Children often require more rest than adults, and your child's sleep needs can vary according their age, level of activity and overall health. However, you should be concerned if your child often appears tired or cranky after a full night of sleep. Unfortunately, sleep apnea affects children just as it does adults, and you can use this guide to find out if this common condition is at the root of your child's inability to feel well-rested after a good night of sleep.
Know Your Child's Risk Factors
Sleep apnea can be caused by a variety of health conditions, or your child may stop breathing in their sleep because of a genetic predisposition. Children who have a family history of obstructive sleep apnea are at greater risk for having the condition. You should also be concerned about sleep apnea if your child has structural abnormalities on their face, mouth or neck such as an overly large tongue.
Watch for Signs of Sleep Apnea
You've already spotted one of the most common signs of sleep apnea by noticing that your child simply doesn't feel rested after they get a whole night of sleep. However, there are other signs that you can look for such as excessive or extremely loud snoring. Children with sleep apnea breathe heavily throughout the night or toss and turn. Although bedwetting can have other causes, many children with sleep apnea also exhibit this behavior. Due to the lack of restful sleep, you may have trouble waking your child up in the morning, or they may struggle in school with behavioral or academic problems.

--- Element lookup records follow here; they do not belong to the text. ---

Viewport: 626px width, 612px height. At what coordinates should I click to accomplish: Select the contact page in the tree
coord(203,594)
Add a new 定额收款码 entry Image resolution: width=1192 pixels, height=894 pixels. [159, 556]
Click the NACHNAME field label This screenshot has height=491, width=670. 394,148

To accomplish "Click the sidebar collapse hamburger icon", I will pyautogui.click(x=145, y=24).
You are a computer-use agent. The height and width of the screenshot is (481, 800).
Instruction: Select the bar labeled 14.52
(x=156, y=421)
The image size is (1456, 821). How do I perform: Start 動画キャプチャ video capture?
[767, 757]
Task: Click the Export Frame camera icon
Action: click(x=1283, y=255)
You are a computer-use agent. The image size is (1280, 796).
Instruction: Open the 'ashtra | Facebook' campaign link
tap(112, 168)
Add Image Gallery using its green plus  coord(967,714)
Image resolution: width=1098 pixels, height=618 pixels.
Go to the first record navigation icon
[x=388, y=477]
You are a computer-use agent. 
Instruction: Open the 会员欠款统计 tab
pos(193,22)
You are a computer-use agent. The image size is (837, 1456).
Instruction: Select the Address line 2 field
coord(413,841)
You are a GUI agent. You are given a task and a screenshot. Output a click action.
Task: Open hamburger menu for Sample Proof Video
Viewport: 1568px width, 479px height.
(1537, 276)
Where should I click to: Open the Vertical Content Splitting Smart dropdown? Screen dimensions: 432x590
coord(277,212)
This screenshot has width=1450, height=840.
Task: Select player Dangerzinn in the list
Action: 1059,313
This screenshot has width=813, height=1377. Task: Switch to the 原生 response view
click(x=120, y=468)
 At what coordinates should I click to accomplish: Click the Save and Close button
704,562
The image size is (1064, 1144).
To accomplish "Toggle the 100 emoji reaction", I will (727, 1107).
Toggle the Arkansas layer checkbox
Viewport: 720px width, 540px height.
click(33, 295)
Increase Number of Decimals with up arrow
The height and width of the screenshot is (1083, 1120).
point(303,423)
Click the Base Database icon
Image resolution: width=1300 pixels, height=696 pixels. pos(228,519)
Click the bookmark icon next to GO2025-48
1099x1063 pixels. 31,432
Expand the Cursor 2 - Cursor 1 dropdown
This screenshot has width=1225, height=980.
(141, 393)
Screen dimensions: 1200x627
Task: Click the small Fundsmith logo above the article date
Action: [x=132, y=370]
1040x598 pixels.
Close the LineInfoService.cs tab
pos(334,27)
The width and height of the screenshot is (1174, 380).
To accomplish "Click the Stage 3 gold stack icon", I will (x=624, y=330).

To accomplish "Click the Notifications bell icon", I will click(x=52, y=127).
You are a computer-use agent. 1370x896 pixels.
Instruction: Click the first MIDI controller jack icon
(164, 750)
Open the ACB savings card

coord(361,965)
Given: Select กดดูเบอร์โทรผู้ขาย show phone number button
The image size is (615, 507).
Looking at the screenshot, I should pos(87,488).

Arrange for Testing and Treatment
Once sleep apnea is suspected, it is important to act quickly to get your child the help they need to improve their sleep. Sleep apnea services often begin with testing that aids in the diagnosis of the condition. During a sleep study, specialists use sensors to monitor things such as your child's respiration, body movements and brain waves as they sleep. Your child may also need to be examined by a physician to check for underlying causes such as enlarged tonsils that could be blocking their airway. After the testing is complete, you will be provided with a treatment plan for your child's diagnosis that may include strategies such as using a CPAP machine that helps move air into their open airways as they sleep.
While any behavioral changes in your child are upsetting, you should be worried about problems with their sleep. By recognizing the signs of sleep apnea and taking prompt action to check for the condition, you can help your child get the most out of their bedtime.